:: Instructions for the task ::
Each line in the records below, from the one that contains "Screenshot is 227x2576." to the one that contains "combo (36, 732)", should be reproduced exactly, the first and last included.

Stored items
*** Begin section ***

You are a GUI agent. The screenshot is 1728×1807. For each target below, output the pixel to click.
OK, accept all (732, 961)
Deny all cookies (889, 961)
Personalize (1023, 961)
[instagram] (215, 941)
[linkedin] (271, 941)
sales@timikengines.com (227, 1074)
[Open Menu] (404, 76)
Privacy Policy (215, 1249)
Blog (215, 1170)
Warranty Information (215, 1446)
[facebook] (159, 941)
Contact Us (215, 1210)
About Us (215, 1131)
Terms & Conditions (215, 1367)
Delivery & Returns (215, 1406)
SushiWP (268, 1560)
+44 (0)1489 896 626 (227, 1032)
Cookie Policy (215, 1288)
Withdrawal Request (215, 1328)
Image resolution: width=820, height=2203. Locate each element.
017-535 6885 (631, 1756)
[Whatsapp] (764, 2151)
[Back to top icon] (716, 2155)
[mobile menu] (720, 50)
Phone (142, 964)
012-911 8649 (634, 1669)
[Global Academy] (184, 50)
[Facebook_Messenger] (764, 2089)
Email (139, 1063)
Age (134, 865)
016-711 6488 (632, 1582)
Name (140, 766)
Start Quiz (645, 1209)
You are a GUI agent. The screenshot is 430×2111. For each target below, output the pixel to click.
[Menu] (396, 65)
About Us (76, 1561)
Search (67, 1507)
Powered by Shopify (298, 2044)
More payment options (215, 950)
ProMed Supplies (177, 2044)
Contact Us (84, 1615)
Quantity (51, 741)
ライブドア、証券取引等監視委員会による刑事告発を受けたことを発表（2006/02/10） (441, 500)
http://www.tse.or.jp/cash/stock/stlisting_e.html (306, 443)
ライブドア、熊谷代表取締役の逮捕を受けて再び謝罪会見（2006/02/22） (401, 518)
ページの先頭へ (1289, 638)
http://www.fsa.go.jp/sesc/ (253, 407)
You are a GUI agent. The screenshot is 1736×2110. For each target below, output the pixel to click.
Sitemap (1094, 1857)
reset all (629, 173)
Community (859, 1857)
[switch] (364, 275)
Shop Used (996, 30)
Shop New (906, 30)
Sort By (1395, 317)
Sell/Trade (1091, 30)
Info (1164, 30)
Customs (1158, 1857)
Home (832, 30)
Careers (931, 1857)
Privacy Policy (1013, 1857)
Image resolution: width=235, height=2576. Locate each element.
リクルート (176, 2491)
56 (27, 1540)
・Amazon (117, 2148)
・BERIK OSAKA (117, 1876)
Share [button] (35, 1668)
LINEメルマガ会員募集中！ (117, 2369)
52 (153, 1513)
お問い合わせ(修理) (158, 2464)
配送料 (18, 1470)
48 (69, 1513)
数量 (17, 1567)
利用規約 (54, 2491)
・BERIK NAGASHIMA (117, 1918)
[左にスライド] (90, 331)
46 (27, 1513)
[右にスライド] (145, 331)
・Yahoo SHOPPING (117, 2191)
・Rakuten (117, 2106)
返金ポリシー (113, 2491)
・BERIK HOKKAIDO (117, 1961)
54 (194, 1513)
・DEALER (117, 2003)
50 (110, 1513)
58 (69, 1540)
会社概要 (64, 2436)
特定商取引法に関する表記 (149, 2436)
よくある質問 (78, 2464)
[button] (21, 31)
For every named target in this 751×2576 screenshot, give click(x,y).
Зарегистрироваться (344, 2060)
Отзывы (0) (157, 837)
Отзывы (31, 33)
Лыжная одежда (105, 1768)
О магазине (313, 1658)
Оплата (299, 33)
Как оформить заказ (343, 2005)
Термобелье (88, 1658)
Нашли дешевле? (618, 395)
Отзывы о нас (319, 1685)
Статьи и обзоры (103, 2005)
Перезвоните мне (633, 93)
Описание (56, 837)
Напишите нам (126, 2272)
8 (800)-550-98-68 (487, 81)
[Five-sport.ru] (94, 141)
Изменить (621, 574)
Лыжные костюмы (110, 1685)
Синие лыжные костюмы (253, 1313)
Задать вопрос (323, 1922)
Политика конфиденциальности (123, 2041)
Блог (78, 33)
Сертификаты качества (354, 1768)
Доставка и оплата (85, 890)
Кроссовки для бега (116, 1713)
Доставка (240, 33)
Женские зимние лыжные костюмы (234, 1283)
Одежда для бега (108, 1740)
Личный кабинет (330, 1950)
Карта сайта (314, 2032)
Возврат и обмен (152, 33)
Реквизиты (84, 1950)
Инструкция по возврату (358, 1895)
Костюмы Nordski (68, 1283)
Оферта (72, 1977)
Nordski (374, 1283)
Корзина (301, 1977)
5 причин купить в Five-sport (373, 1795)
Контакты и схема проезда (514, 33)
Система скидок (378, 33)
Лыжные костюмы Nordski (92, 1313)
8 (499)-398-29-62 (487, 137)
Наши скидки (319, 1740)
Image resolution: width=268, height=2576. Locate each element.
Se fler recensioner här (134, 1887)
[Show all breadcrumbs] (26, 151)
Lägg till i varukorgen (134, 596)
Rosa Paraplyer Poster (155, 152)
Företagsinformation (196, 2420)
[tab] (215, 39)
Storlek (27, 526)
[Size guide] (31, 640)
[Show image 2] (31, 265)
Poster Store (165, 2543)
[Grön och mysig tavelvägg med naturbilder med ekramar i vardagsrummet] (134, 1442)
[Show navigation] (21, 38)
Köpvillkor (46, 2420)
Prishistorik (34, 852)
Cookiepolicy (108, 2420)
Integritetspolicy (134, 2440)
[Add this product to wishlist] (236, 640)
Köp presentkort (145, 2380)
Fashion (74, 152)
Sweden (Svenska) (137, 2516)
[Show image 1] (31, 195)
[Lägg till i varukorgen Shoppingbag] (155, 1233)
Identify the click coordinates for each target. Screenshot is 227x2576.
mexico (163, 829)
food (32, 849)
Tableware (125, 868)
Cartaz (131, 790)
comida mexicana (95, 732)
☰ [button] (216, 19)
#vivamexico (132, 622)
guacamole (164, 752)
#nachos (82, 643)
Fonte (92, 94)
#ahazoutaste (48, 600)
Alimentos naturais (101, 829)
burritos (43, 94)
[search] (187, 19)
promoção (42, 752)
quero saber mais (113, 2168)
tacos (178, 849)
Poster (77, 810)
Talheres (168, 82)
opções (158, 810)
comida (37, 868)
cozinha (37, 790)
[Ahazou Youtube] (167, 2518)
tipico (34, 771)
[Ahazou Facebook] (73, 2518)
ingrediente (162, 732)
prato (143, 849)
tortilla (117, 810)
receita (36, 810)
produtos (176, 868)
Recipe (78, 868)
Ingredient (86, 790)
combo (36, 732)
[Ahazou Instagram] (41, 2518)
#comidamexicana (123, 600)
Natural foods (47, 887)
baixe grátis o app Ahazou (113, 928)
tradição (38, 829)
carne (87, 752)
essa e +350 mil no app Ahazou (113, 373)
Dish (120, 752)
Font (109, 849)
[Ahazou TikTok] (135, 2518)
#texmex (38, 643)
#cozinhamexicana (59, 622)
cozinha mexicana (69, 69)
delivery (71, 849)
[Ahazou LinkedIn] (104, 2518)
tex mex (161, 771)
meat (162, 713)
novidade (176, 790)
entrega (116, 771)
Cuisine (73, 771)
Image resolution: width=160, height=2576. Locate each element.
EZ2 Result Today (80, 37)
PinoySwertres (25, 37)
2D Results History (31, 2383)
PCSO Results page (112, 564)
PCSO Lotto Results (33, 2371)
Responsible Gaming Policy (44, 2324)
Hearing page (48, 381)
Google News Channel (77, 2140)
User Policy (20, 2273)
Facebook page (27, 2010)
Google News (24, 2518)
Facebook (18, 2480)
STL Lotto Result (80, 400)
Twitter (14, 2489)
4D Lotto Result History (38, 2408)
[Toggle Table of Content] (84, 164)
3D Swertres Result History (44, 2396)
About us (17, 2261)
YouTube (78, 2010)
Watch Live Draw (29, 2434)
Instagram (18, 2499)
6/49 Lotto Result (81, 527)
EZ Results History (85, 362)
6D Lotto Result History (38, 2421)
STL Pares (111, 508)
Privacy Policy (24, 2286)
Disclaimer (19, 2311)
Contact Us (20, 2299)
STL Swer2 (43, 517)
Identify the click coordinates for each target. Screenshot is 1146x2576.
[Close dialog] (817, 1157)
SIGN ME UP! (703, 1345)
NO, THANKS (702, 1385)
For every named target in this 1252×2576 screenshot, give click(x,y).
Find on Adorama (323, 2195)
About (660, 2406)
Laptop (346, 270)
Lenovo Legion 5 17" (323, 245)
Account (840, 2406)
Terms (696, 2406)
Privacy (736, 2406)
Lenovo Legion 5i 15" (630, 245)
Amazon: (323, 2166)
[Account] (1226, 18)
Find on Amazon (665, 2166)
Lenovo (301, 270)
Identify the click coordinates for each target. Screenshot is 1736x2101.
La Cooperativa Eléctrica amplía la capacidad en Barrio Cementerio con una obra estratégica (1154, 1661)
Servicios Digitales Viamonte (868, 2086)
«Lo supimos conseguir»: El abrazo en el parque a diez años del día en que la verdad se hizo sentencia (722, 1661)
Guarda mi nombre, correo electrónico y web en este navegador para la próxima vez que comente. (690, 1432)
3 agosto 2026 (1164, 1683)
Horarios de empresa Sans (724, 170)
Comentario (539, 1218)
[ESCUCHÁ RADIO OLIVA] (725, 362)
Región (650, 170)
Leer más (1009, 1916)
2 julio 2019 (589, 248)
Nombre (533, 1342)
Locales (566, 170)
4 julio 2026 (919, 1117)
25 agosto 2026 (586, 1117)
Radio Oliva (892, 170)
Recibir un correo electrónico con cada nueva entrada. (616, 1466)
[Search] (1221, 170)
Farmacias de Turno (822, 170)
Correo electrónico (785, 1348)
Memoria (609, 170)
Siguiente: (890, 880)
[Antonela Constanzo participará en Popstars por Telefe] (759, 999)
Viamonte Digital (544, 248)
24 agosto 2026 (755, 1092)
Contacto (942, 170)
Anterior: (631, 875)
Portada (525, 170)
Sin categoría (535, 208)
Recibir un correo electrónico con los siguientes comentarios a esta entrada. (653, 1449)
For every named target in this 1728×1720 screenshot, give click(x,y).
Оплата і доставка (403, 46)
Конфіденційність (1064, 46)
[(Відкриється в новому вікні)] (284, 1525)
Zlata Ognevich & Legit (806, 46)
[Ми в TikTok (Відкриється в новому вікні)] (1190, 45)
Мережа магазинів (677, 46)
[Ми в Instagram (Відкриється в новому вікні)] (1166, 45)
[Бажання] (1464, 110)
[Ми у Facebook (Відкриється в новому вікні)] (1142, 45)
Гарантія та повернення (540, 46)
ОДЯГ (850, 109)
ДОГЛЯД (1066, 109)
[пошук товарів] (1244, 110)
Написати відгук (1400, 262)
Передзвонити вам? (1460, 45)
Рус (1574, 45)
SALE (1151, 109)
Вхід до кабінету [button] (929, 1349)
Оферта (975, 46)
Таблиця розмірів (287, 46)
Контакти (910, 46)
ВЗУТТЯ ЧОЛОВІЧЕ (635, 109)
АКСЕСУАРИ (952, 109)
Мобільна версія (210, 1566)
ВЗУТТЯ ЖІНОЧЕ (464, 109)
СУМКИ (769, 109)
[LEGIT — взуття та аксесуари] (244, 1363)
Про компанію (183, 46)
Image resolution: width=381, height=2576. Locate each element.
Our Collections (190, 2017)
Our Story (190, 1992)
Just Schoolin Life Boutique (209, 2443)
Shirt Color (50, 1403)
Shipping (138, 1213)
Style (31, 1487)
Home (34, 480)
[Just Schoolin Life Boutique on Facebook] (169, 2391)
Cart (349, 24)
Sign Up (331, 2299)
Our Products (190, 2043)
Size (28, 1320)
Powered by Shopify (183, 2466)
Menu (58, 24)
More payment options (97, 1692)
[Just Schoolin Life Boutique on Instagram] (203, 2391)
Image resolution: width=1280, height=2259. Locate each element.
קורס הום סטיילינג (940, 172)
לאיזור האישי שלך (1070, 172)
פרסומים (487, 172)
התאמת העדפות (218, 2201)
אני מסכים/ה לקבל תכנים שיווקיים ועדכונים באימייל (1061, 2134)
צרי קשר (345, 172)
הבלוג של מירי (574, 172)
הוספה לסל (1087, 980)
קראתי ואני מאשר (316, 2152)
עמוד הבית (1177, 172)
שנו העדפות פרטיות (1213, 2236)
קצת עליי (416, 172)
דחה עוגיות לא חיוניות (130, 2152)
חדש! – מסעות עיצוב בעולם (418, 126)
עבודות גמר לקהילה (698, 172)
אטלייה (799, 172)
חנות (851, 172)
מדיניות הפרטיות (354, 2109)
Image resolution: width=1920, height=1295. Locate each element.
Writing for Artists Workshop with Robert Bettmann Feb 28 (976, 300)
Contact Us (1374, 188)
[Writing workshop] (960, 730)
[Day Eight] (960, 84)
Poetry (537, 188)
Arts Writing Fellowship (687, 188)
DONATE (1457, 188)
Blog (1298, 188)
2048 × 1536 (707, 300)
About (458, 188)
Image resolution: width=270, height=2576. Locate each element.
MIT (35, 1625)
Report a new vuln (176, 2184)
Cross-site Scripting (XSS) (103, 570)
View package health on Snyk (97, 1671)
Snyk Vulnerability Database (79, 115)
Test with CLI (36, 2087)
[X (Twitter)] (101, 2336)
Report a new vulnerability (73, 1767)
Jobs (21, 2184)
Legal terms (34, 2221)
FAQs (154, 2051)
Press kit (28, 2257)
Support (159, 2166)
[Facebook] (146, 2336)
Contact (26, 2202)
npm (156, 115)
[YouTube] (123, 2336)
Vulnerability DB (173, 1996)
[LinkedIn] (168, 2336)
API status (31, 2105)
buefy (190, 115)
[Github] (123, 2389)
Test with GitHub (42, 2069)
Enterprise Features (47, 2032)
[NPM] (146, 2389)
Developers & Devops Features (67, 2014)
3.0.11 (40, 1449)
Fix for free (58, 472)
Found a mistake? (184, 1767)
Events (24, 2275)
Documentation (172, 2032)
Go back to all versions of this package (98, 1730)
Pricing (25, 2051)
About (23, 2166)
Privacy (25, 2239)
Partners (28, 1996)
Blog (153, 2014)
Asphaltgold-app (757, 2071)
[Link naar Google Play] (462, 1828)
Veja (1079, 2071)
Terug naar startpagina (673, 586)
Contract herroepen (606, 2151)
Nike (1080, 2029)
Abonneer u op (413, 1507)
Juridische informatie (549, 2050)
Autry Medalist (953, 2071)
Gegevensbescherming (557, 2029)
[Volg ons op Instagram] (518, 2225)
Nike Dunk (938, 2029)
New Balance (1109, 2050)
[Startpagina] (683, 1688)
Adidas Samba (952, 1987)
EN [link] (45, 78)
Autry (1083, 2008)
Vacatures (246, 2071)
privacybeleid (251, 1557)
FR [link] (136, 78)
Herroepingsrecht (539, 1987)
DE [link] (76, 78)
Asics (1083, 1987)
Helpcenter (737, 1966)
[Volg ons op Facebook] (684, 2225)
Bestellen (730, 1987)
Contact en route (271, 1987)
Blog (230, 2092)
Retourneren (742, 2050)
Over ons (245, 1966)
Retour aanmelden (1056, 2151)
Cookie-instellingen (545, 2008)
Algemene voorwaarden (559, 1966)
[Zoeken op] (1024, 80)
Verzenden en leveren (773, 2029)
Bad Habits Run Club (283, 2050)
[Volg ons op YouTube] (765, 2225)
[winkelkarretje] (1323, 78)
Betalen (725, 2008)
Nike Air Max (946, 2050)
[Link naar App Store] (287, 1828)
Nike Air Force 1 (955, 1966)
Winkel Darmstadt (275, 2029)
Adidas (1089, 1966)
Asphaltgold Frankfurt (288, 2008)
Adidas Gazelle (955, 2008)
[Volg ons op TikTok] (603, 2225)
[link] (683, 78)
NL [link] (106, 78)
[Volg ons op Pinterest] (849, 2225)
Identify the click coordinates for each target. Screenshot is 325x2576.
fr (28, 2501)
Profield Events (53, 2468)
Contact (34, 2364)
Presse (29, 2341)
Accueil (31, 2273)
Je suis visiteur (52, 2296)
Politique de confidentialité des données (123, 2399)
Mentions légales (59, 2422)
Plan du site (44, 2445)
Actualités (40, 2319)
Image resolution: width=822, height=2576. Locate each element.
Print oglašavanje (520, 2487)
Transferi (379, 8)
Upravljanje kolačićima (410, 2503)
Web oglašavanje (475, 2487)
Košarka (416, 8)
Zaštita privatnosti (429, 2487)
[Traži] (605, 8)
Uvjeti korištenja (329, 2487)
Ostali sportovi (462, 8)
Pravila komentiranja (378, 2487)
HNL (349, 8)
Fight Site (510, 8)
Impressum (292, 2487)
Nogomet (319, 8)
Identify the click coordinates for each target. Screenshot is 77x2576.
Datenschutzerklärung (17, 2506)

*** End section ***

:: Task answer ::
Identify the click coordinates for each target. Screenshot is 227x2576.
mexico (163, 829)
food (32, 849)
Tableware (125, 868)
Cartaz (131, 790)
comida mexicana (95, 732)
☰ [button] (216, 19)
#vivamexico (132, 622)
guacamole (164, 752)
#nachos (82, 643)
Fonte (92, 94)
#ahazoutaste (48, 600)
Alimentos naturais (101, 829)
burritos (43, 94)
[search] (187, 19)
promoção (42, 752)
quero saber mais (113, 2168)
tacos (178, 849)
Poster (77, 810)
Talheres (168, 82)
opções (158, 810)
comida (37, 868)
cozinha (37, 790)
[Ahazou Youtube] (167, 2518)
tipico (34, 771)
[Ahazou Facebook] (73, 2518)
ingrediente (162, 732)
prato (143, 849)
tortilla (117, 810)
receita (36, 810)
produtos (176, 868)
Recipe (78, 868)
Ingredient (86, 790)
combo (36, 732)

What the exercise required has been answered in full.